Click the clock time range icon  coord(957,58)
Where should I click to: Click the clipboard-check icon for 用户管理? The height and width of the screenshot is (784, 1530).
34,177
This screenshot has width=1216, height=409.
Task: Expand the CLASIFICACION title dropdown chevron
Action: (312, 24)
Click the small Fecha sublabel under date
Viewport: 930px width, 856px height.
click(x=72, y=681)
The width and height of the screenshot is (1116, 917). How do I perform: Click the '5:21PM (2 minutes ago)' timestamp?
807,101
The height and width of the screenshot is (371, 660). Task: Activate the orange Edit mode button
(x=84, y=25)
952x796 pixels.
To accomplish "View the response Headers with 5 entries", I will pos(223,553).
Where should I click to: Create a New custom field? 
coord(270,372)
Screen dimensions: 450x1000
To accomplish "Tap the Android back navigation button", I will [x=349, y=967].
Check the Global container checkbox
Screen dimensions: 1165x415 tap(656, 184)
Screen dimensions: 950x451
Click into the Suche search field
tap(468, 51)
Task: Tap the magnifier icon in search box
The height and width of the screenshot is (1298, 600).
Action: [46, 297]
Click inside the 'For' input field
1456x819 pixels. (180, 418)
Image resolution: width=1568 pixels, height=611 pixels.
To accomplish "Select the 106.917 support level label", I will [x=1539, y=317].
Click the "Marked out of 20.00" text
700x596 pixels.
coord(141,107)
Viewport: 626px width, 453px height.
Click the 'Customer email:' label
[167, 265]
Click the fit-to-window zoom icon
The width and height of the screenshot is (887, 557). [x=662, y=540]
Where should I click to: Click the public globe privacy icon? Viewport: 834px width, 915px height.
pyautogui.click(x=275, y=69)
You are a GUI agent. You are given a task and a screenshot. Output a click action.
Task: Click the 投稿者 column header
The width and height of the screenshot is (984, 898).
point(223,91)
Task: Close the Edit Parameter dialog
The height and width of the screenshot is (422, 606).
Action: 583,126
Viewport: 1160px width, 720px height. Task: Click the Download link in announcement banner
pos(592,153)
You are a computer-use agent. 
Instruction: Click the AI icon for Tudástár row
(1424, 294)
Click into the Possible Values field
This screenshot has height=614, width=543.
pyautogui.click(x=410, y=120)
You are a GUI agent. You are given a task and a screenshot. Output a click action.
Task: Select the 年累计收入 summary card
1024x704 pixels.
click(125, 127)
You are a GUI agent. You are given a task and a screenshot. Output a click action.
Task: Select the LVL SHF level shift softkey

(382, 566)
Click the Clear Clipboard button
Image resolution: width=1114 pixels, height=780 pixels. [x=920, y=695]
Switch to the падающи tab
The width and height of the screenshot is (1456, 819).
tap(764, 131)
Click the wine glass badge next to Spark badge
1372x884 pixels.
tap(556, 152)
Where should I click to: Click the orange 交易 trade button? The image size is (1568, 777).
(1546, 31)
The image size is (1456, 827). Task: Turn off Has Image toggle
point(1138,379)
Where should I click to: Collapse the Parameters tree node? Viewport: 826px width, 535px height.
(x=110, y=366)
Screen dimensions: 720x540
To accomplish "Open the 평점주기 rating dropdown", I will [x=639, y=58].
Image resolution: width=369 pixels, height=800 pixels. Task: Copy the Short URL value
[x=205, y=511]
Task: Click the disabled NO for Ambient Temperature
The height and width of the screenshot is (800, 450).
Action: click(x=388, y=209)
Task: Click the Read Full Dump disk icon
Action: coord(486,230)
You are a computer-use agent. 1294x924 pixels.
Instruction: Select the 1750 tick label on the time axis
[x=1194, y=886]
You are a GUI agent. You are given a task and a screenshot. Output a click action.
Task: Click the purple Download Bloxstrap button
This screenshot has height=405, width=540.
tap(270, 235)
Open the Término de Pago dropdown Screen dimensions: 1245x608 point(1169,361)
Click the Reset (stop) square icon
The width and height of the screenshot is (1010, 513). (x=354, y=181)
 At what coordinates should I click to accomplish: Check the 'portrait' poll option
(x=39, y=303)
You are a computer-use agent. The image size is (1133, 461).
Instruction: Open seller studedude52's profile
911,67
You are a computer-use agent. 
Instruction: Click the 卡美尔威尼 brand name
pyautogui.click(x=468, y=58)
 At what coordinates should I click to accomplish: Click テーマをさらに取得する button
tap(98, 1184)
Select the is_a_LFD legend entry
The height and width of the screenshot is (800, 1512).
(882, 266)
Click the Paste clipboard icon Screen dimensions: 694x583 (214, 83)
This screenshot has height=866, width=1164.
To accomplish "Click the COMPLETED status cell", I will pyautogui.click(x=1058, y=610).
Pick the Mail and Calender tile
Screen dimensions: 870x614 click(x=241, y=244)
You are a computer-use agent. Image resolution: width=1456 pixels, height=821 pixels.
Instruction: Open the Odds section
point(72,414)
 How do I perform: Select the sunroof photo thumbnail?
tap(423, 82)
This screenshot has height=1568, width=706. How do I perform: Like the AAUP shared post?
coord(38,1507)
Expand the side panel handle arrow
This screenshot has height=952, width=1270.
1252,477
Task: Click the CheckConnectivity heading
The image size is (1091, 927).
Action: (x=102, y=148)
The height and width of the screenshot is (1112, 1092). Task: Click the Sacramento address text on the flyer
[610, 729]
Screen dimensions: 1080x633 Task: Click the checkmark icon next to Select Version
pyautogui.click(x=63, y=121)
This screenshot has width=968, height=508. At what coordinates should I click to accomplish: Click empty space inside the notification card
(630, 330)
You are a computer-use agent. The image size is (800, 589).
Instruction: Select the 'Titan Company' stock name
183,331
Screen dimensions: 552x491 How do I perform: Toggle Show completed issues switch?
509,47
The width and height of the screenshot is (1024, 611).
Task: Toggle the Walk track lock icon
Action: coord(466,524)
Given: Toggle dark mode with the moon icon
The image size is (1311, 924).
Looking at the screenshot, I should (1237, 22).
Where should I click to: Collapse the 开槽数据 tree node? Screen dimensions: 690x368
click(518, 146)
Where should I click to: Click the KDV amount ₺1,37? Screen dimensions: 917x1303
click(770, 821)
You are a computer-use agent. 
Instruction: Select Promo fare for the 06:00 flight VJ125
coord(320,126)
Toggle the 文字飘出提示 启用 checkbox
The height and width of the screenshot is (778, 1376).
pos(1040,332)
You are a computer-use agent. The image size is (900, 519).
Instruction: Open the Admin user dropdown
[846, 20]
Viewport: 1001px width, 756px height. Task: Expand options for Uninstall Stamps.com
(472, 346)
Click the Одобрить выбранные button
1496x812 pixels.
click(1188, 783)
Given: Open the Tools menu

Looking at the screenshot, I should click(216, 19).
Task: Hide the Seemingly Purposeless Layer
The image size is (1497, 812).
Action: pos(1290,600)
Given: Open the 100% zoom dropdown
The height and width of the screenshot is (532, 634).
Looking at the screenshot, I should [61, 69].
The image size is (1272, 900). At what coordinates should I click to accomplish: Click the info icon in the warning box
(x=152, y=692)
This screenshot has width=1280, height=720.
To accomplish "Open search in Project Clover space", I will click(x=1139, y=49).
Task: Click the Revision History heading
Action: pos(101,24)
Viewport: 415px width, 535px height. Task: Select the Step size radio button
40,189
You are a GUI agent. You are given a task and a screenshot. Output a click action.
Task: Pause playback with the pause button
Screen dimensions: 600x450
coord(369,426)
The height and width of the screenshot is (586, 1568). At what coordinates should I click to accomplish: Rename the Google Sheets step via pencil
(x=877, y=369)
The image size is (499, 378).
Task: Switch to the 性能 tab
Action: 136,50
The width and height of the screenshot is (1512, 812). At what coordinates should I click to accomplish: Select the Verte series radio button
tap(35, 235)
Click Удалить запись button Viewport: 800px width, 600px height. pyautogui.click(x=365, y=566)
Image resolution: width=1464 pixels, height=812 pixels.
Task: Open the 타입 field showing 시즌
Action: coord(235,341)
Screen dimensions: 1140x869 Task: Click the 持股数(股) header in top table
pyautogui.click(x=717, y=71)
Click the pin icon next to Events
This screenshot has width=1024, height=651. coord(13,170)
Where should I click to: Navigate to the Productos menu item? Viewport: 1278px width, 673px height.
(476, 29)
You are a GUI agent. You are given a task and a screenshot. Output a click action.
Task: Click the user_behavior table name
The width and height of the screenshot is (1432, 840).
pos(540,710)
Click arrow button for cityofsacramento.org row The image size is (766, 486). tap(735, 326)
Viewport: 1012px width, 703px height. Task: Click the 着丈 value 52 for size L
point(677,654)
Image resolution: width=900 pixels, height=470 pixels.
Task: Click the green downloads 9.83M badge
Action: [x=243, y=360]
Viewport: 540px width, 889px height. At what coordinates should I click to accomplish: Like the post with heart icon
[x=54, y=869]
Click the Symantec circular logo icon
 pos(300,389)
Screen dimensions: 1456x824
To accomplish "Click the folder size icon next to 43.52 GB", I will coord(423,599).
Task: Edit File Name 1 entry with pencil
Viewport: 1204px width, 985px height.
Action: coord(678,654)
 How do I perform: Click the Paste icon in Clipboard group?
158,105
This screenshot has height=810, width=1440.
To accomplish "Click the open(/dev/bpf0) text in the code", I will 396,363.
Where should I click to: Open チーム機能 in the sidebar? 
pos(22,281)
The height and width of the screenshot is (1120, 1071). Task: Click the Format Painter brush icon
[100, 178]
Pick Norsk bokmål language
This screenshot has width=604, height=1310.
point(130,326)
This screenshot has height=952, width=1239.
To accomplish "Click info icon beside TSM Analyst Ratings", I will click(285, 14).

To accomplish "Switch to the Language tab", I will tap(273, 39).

### STATED GOAL
Format the part that opens with the line containing "Click inside the 'For' input field" and closes with the line containing "(1424, 294)" as a JSON list of strings, one string per line, with blank lines omitted.

### THE RESULT
[
  "Click inside the 'For' input field",
  "1456x819 pixels. (180, 418)",
  "Image resolution: width=1568 pixels, height=611 pixels.",
  "To accomplish \"Select the 106.917 support level label\", I will [x=1539, y=317].",
  "Click the \"Marked out of 20.00\" text",
  "700x596 pixels.",
  "coord(141,107)",
  "Viewport: 626px width, 453px height.",
  "Click the 'Customer email:' label",
  "[167, 265]",
  "Click the fit-to-window zoom icon",
  "The width and height of the screenshot is (887, 557). [x=662, y=540]",
  "Where should I click to: Click the public globe privacy icon? Viewport: 834px width, 915px height.",
  "pyautogui.click(x=275, y=69)",
  "You are a GUI agent. You are given a task and a screenshot. Output a click action.",
  "Task: Click the 投稿者 column header",
  "The width and height of the screenshot is (984, 898).",
  "point(223,91)",
  "Task: Close the Edit Parameter dialog",
  "The height and width of the screenshot is (422, 606).",
  "Action: 583,126",
  "Viewport: 1160px width, 720px height. Task: Click the Download link in announcement banner",
  "pos(592,153)",
  "You are a computer-use agent. ",
  "Instruction: Click the AI icon for Tudástár row",
  "(1424, 294)"
]